| TASK PROMPT |
Count how many lines of the material hold "dropdown". Respond with that number alone.

| SUPPLIED MATERIAL |
******
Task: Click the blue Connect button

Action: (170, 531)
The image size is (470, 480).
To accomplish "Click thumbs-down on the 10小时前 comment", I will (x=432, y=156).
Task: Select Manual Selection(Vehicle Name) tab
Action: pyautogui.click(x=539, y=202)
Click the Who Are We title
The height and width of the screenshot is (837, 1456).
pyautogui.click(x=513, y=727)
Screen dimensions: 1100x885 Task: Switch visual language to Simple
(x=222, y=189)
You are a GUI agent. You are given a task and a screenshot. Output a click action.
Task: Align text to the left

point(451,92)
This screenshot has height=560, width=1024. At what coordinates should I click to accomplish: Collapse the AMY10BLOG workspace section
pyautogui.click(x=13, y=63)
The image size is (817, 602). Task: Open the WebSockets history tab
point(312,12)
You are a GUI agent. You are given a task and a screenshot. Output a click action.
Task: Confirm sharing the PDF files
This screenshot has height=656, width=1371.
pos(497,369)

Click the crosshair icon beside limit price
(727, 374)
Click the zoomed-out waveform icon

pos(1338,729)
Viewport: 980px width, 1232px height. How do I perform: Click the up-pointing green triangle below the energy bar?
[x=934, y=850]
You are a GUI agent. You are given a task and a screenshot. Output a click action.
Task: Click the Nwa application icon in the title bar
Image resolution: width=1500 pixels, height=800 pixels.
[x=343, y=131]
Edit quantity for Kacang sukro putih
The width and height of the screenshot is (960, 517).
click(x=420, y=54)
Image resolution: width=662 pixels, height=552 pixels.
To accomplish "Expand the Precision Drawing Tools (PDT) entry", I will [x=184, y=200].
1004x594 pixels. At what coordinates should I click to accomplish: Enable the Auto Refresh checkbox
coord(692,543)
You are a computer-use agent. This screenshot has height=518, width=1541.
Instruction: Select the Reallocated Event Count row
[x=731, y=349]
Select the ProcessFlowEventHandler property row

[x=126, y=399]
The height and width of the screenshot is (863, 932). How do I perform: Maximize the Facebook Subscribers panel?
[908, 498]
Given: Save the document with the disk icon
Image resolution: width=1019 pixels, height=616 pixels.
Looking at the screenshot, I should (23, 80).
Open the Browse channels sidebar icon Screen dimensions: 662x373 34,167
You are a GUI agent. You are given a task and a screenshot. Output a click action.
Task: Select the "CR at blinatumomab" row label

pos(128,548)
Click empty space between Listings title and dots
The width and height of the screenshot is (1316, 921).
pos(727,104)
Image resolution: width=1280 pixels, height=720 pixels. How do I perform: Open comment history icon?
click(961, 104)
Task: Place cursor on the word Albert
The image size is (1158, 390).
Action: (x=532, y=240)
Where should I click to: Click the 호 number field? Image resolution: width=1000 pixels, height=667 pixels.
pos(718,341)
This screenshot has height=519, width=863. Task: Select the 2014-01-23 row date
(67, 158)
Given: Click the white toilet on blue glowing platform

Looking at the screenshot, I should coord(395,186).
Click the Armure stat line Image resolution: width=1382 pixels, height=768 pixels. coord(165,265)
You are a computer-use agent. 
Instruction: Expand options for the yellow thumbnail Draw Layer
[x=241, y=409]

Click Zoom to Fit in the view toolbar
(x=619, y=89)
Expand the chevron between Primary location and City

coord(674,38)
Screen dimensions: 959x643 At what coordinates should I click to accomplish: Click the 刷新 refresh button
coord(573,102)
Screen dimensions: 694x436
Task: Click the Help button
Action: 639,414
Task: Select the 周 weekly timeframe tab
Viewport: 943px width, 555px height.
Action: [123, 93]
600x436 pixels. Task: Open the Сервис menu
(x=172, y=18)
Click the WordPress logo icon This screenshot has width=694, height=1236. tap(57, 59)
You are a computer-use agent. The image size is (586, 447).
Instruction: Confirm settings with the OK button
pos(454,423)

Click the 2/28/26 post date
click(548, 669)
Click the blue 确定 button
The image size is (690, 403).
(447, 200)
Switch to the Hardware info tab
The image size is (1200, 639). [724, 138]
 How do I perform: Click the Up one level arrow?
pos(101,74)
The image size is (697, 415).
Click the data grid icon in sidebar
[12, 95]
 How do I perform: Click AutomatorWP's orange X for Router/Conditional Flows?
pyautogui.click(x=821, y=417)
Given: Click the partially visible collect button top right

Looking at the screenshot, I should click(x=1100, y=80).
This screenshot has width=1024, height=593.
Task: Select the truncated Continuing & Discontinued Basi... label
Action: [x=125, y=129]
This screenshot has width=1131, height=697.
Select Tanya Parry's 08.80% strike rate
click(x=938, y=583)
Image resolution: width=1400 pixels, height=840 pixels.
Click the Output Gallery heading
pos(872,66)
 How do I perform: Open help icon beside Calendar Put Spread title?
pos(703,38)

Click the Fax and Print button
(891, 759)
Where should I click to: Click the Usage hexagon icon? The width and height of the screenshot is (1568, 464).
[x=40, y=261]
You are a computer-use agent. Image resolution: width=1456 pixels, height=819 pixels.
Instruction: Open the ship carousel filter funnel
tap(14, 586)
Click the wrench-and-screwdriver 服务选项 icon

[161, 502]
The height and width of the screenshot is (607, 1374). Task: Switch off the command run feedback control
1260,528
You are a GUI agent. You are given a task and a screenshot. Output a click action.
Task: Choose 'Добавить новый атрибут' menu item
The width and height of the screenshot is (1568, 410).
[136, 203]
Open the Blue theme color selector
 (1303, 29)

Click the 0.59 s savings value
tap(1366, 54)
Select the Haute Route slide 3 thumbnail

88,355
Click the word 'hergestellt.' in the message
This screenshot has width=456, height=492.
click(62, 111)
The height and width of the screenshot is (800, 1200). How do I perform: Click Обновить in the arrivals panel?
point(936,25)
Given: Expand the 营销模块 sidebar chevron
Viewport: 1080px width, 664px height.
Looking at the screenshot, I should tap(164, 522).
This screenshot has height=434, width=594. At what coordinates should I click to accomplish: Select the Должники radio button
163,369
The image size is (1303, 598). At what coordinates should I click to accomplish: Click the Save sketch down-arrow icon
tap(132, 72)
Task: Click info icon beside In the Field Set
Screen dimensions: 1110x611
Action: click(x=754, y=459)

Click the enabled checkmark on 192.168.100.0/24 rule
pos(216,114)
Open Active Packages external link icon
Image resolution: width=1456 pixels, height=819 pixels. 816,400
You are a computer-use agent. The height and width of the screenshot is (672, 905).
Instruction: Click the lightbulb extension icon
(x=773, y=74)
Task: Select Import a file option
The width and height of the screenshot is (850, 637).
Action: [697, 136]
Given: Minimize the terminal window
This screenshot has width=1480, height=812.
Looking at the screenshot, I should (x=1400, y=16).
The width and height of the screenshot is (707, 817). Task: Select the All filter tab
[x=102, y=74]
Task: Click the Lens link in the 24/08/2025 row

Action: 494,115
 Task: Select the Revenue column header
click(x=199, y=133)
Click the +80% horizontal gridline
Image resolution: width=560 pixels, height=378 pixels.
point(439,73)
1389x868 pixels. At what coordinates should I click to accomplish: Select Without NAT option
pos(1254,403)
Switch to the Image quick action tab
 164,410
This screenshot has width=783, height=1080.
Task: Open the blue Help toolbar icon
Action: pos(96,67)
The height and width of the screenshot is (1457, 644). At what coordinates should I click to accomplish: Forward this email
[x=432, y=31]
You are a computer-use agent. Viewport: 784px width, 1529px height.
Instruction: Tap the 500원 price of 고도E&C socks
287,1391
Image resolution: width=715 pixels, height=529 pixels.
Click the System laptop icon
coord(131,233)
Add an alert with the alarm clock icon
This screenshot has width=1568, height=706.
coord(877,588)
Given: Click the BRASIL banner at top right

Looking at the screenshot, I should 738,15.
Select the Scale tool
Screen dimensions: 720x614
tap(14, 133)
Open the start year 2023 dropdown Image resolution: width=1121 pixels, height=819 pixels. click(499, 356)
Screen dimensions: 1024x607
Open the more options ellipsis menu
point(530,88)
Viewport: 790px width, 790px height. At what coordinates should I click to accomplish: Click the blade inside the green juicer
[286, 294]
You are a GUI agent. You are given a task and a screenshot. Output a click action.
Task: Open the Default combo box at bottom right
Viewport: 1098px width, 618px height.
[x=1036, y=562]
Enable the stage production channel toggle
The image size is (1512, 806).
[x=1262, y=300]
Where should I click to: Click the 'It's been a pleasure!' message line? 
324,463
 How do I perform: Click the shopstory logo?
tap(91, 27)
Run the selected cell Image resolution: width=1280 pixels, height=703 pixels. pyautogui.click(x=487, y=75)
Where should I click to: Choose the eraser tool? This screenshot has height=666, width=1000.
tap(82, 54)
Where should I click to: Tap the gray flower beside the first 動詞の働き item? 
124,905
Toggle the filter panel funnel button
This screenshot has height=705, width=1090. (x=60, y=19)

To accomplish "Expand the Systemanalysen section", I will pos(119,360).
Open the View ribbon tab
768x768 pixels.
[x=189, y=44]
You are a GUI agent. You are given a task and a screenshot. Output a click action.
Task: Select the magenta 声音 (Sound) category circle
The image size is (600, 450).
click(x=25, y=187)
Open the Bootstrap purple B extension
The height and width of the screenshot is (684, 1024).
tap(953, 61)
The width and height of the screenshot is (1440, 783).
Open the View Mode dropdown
******
| RESPONSE BELOW |
2